Community of inquiry is a form of practice deeply informed by positive humanistic belief, and its adoption by any discipline—whether mathematics, social studies, science or physical education--could profoundly transform teaching and learning into a synergetic form that unites theory and practice, philosophy and application, argumentation and calculation in the concrete, problem-based context of the classroom. Given both the nature of the discipline and the pedagogical traditions which still dominate mathematics education, any addition to or alteration of its canonical structures poses a profound challenge.
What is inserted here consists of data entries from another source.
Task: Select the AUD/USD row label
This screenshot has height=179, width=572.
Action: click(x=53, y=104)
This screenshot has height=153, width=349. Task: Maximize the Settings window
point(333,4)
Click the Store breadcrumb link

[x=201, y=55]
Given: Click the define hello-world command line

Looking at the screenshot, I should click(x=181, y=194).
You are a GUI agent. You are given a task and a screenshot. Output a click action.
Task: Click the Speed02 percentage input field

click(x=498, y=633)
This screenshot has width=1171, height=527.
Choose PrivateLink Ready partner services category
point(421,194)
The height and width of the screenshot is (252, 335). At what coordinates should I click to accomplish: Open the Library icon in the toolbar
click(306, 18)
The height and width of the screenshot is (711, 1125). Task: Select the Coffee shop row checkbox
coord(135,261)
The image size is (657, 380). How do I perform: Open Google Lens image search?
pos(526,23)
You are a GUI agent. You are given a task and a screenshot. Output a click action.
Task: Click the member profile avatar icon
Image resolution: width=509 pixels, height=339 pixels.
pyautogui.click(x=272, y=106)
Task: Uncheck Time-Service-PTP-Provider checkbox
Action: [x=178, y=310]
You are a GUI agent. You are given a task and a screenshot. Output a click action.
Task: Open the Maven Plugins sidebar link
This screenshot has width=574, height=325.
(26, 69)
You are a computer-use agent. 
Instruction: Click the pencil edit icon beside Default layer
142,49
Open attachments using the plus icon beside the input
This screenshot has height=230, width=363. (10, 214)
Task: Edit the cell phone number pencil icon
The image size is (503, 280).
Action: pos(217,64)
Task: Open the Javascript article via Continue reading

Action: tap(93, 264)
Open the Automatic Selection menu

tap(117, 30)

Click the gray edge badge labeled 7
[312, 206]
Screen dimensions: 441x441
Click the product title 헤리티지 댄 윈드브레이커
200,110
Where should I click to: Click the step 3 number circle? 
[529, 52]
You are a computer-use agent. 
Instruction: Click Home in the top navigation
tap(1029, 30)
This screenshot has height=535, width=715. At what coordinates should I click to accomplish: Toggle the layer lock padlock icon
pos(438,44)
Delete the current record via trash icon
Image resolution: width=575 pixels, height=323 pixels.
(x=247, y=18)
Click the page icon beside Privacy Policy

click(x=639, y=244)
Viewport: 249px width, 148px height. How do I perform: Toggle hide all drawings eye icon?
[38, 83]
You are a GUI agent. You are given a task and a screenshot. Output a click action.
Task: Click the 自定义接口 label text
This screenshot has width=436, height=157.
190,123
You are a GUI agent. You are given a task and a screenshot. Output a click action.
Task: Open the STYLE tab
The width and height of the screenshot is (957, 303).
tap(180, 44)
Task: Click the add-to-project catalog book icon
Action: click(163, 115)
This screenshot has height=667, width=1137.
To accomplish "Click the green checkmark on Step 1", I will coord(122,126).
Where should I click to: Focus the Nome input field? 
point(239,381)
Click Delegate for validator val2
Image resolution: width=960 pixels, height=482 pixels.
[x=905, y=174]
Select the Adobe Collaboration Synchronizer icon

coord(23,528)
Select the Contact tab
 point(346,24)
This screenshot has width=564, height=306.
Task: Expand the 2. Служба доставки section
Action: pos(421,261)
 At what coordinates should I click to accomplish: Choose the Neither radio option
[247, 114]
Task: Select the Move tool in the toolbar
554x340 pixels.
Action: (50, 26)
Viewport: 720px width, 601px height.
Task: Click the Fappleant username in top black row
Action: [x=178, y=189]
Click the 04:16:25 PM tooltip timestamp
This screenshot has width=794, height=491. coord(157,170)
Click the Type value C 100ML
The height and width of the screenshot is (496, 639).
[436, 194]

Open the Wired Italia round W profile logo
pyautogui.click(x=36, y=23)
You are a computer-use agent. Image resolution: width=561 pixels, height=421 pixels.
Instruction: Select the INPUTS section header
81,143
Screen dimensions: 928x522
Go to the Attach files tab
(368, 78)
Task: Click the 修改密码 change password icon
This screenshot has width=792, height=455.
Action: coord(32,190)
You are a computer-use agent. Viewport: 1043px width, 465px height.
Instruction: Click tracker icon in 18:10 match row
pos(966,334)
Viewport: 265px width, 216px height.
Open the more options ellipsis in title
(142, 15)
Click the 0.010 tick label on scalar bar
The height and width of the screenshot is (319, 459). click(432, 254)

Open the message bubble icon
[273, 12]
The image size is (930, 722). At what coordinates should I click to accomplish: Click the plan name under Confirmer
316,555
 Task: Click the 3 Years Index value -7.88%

But I would like to think and hope that a theoretical and practical exploration such as this one suggests that community of mathematical inquiry--carried out in a context of communal deliberation with an emphasis on argumentation—has the potential of developing into a form of sustainable classroom practice that is capable of transforming the field of mathematics education in a profoundly positive manner.
ENDNOTES
1. For example, the valuing of memorization over independent thinking; the emphasis on knowing procedures rather than generating algorithms; the assumption that the mathematics teacher is the one knowledge-authority in the classroom; learning viewed as the passive reception of knowledge rather than active constructive engagement; teachers still understanding themselves as solely responsible for student learning rather than responsible for creating environments for active student participation in which responsibility for learning is shared.
2. For a detailed analysis of this discussion, see Kennedy (Summer, 2005).